Auch dieser Vorschlag ist laut Baudezernat nicht genehmigungsfähig, weil er zu weitreichende Befreiungen vom Bebauungsplan nötig machen würde. Der Architekt entgegnet, dass auch in der Nachbarschaft die baurechtlichen Vorgaben an mehreren Stellen nicht eingehalten seien.
Was Henning und Müller ärgert: Sie berichten, dass es mehrere Besprechungen mit der Spitze des Baudezernats, auch mit Bürgermeister Köhler, gegeben habe, bei denen man sich gemeinsam auf Eckpunkte verständigt habe, die die jetzt vorgelegte Planung alle erfülle. Erst im Nachhinein sei man davon wieder abgerückt. Die Verwaltung antwortet auf Fragen der Schwäbischen Zeitung zu den fraglichen Besprechungen, dass man aus Datenschutzgründen nicht auf Details eingehen könne. Nur so viel: Die eingereichte Planung entspreche „nicht dem, was die Verwaltung als genehmigungsfähig in den Gesprächen dargestellt hat“.
Gerd Henning sagt, sein erster Entwurf mit nur einem langgezogenen Baukörper „entsprach bis auf Kleinigkeiten dem Bebauungsplan und hätte modifiziert sicherlich auch gerichtlich durchgesetzt werden können“. Es sei aber allen ein Anliegen gewesen, eine „verträgliche und architektonisch anspruchsvolle Situation zu schaffen“. Die Gliederung in ein kleineres seeseitiges und ein größeres landseitiges Haus sei auf Vorschlag der Stadt erfolgt.

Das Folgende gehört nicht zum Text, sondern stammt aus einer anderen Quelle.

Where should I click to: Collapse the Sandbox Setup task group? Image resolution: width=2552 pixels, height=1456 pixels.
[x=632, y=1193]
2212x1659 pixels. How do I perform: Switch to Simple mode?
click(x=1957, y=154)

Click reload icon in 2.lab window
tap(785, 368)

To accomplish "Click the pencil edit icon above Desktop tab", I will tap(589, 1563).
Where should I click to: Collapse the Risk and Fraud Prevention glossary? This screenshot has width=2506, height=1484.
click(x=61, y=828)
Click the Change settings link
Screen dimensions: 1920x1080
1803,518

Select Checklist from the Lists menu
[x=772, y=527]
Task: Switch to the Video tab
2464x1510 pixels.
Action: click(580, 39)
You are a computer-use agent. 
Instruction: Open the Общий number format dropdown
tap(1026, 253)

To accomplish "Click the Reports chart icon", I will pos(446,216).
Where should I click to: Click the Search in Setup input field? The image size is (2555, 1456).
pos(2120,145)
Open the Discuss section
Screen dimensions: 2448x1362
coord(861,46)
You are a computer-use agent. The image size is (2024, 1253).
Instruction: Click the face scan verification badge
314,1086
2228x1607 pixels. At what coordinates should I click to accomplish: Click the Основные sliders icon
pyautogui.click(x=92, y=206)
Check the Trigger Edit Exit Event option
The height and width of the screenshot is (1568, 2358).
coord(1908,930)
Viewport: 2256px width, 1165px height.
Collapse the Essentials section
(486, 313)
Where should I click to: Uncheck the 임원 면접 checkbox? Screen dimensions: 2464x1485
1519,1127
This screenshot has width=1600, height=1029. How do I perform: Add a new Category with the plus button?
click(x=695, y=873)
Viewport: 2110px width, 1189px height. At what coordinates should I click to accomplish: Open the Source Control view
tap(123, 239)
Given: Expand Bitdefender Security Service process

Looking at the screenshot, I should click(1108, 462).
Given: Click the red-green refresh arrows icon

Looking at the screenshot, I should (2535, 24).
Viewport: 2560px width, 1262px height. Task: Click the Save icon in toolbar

Architekt Müller nennt die Villa in 1a-Lage ein „sensibles Grundstück, landschaftlich enorm reizvoll, städtebaulich, durch die Verbindung zu Hugo Eckener“. Es sei richtig, dass das Rathaus Projekte nicht einfach durchwinkt. „Wenn Stadt und Bauherr einig sind, dass der rechtskräftige Bebauungsplan keine hinreichende Planungsgrundlage darstellt, muss gemeinsam am Entwurf gearbeitet werden, gerne auch kritisch. Aber irgendwann muss man sich dann auch zu dem bekennen, was man als Verwaltung im Sinne einer städtebaulichen und architektonischen Weiterentwicklung mitzutragen bereit ist“, sagt Müller.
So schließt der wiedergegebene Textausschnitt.